Preparing to run away to the circus – claims arising from aerial classes
I don’t know where the idea about running away to the circus came from but it feels like it has been around for a long time. In recent years there has been a boom in the number of circus skills classes available meaning that for those who dream of running away to the circus, it has become a lot easier to start training!
Circus skills cover a wide range of activities including juggling, handstands or even plate spinning! However, some classes are expanding into aerial activities such as trapeze hoops or aerial silks. Aerial silks involves using fabric, which is hung from above, to suspend yourself and complete turns or spirals. If you have seen professional silk performers it is breathtaking. As a form of fun exercise it is one which is practiced at height and as such it is a riskier activity, as when anything is done at height there is a risk of serious injury such as a spinal injury. So what is your position, as someone engaging in such an activity, should something go wrong and you are badly injured?
Personal injury law is an ever changing area of law. It is one that has had to adapt over the years as the world changes. If you go back even a few years electric scooters were not a common sight but now they are appearing more and more and as and when accidents happen involving them then claims are entirely possible. Similarly, autonomous vehicles were once the work of science fiction but are now self-driving up and down our motorways and again in the event they are the cause of an accident, then the law makes provision for a claim to be made. In a similar vein whilst accidents arising from classes such as circus skills or aerial skills may be a fairly new type of claim, a claim is still entirely possible should the following three questions be answered positively:
- Was there a duty owed?
- Was that duty breached?
- Was there damage as a result of that breach?
But what about the fact that such classes or activities have an inherent element of risk about them? I think there is still a common misconception that if someone willingly takes part in a risky activity then they are accepting that they might be injured and so can’t bring a claim for compensation. However the fact that the activity was risky in the first place doesn’t preclude someone from taking legal action if they are subsequently hurt as under English law you can’t exclude liability for death or personal injury caused by negligence. And that is a good thing because people make mistakes. Sometimes those mistakes are intentional but more often than not they are unintentional. They are “human error” but errors which can have devastating and life changing consequences. For example, playing football is a risky activity. There is a chance that you might be injured and players accept a certain level of risk but that doesn’t mean that a player should accept the consequences of a tackle so careless its results in a broken leg that ends a player’s career. Similarly if you take part in an aerial class you are entitled to rely on upon the class provider to provide a safe environment in which to learn with properly secured rigging and safety apparatus. Whilst you may accept there is a chance you might lose your grip for example that doesn’t mean you accept the consequences should the silks be secured incorrectly and cause you to fall to the ground.
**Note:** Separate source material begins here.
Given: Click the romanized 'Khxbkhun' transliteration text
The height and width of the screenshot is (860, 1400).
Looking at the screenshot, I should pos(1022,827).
There are numerous real life cases where Claimants have been successful in showing that whilst the activity they were taking part in carried significant risks, the fact that they were injured was as a result of the Defendants failing to take sufficient care meant that they had valid claims such as the football example above. Similarly there are cases where Claimants have been unsuccessful in claiming for injuries arising from risky activities. For example there is a case of a Claimant who dived into a shallow pool in an unauthorised swimming area with clear warning signs who failed in their claim for injuries suffered. There was also an inexperienced indoor rock climber who attempted to imitate other climbers and fell badly, who also failed. Each and every case will turn on its independent facts.
I have written a previous blog on a similar topic that was in response to Beth Tweddle sustaining serious spinal injuries whilst taking part in the Channel 4 show ‘The Jump’ in 2016. A show whose tag line was “Celebrities take on some of the most challenging and dangerous winter sports as they bid to be crowned champion of The Jump”. In that blog I made reference to the quote below which comes from the case of Cleghorn v Oldham  43 TLR 465 and I am reiterating it again here because, despite it being nearly 100 years old I think it still remains valid today.
“Games might be and are the serious business of life to many people. It would be extraordinary to say that people could not recover from injuries sustained in the business of life, whether that was football, or motor racing, or any other of those pursuits which are instinctively classed as games but which everyone knew quite well to be serious business transactions for the persons engaged therein.”
Leisure pursuits and exercise are important for both mental and physical health. People should be encouraged to do them and they should be done safely. It is important however that people understand that an activity being risky in itself does not prevent someone who is injured as a result of someone else’s negligence from bringing a claim. When that happens the law does provide an avenue through which someone with a life changing injury such as a spinal cord injury, can seek compensation.